We will use the `sklearn.preprocessing` `StandardScaler` to scale all features to mean of `0.0` and std_dev of `1.0` across the dataset.

In [None]:
scaler = StandardScaler()

grab just the stats from our data frame:

In [None]:
just_stats = summary_stats[[ 'c0', 'c1', 'c2', 'c3', 'c4', \
                            'm0', 'm1', 'm2', 'm3', 'm4', \
                            'zcr', 'spec_bw', 'spec_cent', 'rolloff']]

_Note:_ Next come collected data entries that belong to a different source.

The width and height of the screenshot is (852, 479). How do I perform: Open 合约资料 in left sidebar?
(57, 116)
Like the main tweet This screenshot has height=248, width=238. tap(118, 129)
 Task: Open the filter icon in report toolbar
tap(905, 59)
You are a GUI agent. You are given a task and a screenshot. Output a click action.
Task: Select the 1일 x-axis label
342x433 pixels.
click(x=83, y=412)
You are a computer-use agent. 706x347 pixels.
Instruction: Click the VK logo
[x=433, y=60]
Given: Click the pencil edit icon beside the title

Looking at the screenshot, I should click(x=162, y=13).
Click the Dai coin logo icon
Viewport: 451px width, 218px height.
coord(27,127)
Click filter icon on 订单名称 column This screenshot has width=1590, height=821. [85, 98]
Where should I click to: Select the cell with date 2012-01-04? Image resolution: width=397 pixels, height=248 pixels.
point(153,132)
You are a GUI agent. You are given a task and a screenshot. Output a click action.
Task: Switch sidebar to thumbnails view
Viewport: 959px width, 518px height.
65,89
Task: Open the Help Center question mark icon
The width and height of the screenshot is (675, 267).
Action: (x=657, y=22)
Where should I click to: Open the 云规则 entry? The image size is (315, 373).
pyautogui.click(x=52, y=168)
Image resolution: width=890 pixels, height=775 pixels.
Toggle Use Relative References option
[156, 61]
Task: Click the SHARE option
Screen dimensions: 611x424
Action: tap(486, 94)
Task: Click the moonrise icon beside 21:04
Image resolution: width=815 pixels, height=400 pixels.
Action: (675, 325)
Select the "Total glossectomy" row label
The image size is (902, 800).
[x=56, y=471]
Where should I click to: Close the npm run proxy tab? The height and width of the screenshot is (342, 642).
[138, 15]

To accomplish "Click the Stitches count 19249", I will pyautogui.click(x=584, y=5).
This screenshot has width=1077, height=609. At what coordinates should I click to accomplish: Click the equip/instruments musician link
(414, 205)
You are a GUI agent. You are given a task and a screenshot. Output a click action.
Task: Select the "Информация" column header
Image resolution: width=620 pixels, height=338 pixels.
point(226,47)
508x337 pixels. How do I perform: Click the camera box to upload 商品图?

scale the stats using the scaler:

In [None]:
scaled_stats = scaler.fit_transform(just_stats)
scaled_stats[0]

### Plot the Scaled Features

lets plot the scaled features for the first file:

In [None]:
plt.bar(x=range(len(scaled_stats[0])), height=scaled_stats[0])
plt.show()

and see if they differ for the second file:

In [None]:
plt.bar(x=range(len(scaled_stats[11])), height=scaled_stats[11])
plt.show()

Note: features 0-4 are the chroma, features 5-9 are the MFCC coefficients, and 10-13 are the zero crossing through spectral rolloff, 

### Store features with Column names back in Data Frame

Let's add the column names back in and make a dataframe

In [None]:
col_names = [ 'c0', 'c1', 'c2', 'c3', 'c4', \
              'm0', 'm1', 'm2', 'm3', 'm4', \
              'zcr', 'spec_bw', 'spec_cent', 'rolloff']

scaled_stats = pd.DataFrame(scaled_stats, columns = col_names)

In [None]:
scaled_stats['genre'] = summary_stats['genre']

In [None]:
scaled_stats.head()

## Display Features

In this section we will produce bivariate plots, colored by genre.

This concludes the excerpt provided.